CS Colloquium
Ming-Hsuan Yang
UC Merced and Google DeepMind
Host: Alex Wong
Title: Video Understanding and Generation with Multimodal Foundation Models
Abstract:
Recent advancements in vision and language models have greatly enhanced various visual tasks related to understanding and generation. In this talk, I will present our latest research on effective tokenizers for transformers and discuss our efforts to adapt frozen large language models for a range of vision tasks, including visual classification, video-text retrieval, visual captioning, vision query answering, visual grounding, video generation, stylization, outpainting, and video-to-audio conversion. If time permits, I will also share some recent findings in 3D vision.
Bio:
Ming-Hsuan Yang is a Professor at UC Merced and a Research Scientist at Google DeepMind.

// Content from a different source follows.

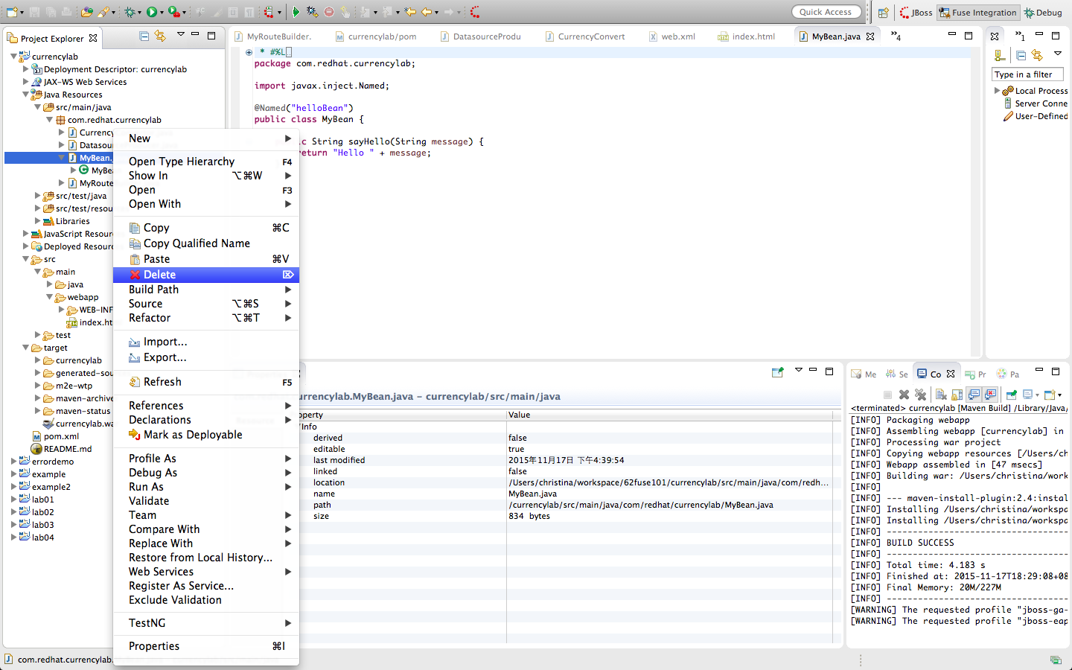This screenshot has width=1072, height=670.
Task: Click Remove All Terminated Launches in console
Action: (920, 395)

He received the Google Faculty Award in 2009, the NSF CAREER Award in 2012, and the Nvidia Pioneer Research Award in 2017 and 2018. Yang has earned several awards, including Best Paper Honorable Mention at UIST 2017, Best Paper Honorable Mention at CVPR 2018, Best Student Paper Honorable Mention at ACCV 2018, Longuet-Higgins Prize (for test of time) at CVPR 2023, and Best Paper at ICML 2024. He serves as Associate Editor-in-Chief of PAMI and as an Associate Editor for IJCV. Previously, he was the Editor-in-Chief of CVIU and served as program co-chair for ICCV in 2019. Yang is a Fellow of both the IEEE and ACM.